══ GIVEN RECORDS ══

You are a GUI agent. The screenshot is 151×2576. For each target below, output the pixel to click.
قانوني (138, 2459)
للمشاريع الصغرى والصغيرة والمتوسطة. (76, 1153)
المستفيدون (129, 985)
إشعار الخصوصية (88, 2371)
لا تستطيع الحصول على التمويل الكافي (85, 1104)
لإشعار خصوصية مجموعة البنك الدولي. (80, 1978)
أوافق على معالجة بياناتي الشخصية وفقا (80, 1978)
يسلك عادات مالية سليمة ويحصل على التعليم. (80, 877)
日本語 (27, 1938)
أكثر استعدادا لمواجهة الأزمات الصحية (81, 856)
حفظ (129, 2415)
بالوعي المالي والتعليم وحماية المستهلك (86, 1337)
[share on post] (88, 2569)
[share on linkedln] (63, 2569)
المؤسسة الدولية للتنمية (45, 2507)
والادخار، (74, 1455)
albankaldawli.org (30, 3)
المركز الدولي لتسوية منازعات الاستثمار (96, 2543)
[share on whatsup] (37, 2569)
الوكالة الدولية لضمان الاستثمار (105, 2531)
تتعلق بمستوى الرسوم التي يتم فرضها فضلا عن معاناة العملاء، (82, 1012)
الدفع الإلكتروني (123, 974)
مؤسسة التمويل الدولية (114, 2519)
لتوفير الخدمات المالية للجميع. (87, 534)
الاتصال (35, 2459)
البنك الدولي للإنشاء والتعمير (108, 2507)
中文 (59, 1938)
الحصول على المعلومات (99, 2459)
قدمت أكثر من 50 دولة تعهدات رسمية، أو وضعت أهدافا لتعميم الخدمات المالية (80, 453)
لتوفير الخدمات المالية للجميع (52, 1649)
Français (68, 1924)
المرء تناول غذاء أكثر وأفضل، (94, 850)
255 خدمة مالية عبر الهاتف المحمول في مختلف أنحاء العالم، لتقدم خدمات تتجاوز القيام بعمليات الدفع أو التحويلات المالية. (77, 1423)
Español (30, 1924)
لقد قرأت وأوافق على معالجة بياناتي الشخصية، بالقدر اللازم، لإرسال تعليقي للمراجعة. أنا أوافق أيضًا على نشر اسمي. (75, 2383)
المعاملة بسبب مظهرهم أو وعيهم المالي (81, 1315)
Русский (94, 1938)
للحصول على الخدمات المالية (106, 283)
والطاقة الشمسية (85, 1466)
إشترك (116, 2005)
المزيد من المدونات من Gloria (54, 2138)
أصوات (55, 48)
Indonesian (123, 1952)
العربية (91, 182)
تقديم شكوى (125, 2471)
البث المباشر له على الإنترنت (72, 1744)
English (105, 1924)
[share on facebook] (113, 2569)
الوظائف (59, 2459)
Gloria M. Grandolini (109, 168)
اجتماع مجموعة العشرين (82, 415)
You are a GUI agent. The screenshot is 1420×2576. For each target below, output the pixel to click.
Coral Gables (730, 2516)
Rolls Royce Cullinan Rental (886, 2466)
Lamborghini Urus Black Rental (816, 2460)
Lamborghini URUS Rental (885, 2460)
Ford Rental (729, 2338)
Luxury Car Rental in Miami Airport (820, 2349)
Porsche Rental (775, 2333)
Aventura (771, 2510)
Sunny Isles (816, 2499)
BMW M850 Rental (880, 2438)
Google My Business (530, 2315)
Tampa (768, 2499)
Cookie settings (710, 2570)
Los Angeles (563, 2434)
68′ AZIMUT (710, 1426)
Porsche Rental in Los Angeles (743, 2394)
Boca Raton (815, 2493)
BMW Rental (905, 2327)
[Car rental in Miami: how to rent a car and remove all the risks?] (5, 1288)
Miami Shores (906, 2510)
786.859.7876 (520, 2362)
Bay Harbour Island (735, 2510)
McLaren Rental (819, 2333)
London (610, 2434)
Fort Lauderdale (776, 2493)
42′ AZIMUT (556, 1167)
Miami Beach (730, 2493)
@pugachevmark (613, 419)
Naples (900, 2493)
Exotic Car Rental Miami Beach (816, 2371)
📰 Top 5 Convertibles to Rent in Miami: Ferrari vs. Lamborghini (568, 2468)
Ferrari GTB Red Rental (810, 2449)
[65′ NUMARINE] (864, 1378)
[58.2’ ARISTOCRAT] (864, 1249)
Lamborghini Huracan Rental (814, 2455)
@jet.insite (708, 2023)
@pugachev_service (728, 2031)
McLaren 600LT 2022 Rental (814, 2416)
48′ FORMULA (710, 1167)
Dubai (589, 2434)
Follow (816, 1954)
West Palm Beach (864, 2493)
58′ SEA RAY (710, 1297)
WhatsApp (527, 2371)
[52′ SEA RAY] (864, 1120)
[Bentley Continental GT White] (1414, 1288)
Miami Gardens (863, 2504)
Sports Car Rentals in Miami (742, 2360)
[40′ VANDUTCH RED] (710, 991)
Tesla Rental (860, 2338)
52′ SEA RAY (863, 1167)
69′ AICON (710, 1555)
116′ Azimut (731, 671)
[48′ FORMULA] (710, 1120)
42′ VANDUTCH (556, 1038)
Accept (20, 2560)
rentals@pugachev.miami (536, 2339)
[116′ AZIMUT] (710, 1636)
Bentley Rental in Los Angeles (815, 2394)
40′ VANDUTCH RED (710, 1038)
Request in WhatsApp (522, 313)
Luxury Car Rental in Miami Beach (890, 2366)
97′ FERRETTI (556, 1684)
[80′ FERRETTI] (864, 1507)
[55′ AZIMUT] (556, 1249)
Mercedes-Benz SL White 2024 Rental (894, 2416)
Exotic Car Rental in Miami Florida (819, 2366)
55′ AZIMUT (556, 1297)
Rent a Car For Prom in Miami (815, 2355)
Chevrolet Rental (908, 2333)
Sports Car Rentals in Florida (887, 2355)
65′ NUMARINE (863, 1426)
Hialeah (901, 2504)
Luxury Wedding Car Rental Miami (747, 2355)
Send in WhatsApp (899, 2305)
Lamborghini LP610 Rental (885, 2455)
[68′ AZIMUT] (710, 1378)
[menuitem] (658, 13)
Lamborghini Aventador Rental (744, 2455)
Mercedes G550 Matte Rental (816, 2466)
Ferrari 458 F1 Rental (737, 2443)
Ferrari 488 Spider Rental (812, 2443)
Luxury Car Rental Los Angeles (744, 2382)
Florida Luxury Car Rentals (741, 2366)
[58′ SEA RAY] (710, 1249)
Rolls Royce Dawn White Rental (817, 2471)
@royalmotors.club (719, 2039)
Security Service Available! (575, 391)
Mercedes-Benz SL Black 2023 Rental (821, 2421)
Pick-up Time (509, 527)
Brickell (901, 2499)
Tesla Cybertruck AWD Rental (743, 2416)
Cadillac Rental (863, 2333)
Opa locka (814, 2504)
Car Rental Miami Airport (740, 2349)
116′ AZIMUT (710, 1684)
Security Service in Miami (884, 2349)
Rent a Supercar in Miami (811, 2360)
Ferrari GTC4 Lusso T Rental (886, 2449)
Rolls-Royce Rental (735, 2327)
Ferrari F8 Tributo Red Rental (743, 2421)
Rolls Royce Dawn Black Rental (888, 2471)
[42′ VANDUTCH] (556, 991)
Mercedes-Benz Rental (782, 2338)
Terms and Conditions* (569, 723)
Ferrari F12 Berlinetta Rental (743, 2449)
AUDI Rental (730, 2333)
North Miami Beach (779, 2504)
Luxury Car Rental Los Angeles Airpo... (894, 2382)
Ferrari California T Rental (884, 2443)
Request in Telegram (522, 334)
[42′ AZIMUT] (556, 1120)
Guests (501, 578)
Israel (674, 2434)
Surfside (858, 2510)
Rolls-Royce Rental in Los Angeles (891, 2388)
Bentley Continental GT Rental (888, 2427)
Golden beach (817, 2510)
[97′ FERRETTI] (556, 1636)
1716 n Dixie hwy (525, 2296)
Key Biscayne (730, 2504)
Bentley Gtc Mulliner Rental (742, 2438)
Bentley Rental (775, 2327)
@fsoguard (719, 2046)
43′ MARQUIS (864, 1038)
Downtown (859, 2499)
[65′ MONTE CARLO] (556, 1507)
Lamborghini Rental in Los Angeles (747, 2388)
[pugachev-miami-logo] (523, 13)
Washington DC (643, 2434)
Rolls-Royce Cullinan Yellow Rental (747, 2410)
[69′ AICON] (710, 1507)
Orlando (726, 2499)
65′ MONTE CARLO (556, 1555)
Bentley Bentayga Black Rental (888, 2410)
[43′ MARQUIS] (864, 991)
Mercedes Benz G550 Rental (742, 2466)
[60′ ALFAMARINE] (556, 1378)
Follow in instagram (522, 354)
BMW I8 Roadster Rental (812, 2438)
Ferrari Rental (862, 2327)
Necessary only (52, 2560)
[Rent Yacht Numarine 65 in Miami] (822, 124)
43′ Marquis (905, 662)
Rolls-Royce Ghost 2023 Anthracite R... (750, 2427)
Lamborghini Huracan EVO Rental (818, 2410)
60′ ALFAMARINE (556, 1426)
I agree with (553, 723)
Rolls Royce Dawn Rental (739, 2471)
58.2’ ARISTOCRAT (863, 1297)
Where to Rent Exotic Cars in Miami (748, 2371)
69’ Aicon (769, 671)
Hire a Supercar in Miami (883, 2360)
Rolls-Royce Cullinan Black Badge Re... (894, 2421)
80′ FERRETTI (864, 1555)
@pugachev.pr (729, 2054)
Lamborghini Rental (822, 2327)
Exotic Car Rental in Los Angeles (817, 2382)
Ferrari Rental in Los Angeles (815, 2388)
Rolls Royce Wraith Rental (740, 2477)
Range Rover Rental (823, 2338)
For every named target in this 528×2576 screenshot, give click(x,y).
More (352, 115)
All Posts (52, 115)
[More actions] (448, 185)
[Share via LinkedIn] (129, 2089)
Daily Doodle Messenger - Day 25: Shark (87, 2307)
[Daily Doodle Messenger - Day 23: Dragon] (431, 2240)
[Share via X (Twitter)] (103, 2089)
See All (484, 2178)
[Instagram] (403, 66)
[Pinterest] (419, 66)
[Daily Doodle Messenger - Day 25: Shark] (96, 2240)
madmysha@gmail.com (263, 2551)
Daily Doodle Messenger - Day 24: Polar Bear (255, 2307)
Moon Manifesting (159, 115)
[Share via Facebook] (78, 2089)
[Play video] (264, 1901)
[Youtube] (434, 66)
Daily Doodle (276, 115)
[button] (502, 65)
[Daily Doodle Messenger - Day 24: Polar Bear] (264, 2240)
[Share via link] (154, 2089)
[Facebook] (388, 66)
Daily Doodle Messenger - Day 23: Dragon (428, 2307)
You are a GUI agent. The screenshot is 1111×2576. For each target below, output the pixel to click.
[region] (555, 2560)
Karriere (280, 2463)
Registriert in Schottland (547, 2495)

═══

> WHAT TO DO:
Set down, unchanged, only those lines above that fall between the line with "Rent a Supercar in Miami (811, 2360)" and the line with "[Rent Yacht Numarine 65 in Miami] (822, 124)", the two end lines included.

> SOLUTION BELOW:
Rent a Supercar in Miami (811, 2360)
Ferrari GTC4 Lusso T Rental (886, 2449)
Rolls-Royce Rental (735, 2327)
Ferrari F8 Tributo Red Rental (743, 2421)
Rolls Royce Dawn Black Rental (888, 2471)
[42′ VANDUTCH] (556, 991)
Mercedes-Benz Rental (782, 2338)
Terms and Conditions* (569, 723)
Ferrari F12 Berlinetta Rental (743, 2449)
AUDI Rental (730, 2333)
North Miami Beach (779, 2504)
Luxury Car Rental Los Angeles Airpo... (894, 2382)
Ferrari California T Rental (884, 2443)
Request in Telegram (522, 334)
[42′ AZIMUT] (556, 1120)
Guests (501, 578)
Israel (674, 2434)
Surfside (858, 2510)
Rolls-Royce Rental in Los Angeles (891, 2388)
Bentley Continental GT Rental (888, 2427)
Golden beach (817, 2510)
[97′ FERRETTI] (556, 1636)
1716 n Dixie hwy (525, 2296)
Key Biscayne (730, 2504)
Bentley Gtc Mulliner Rental (742, 2438)
Bentley Rental (775, 2327)
@fsoguard (719, 2046)
43′ MARQUIS (864, 1038)
Downtown (859, 2499)
[65′ MONTE CARLO] (556, 1507)
Lamborghini Rental in Los Angeles (747, 2388)
[pugachev-miami-logo] (523, 13)
Washington DC (643, 2434)
Rolls-Royce Cullinan Yellow Rental (747, 2410)
[69′ AICON] (710, 1507)
Orlando (726, 2499)
65′ MONTE CARLO (556, 1555)
Bentley Bentayga Black Rental (888, 2410)
[43′ MARQUIS] (864, 991)
Mercedes Benz G550 Rental (742, 2466)
[60′ ALFAMARINE] (556, 1378)
Follow in instagram (522, 354)
BMW I8 Roadster Rental (812, 2438)
Ferrari Rental (862, 2327)
Necessary only (52, 2560)
[Rent Yacht Numarine 65 in Miami] (822, 124)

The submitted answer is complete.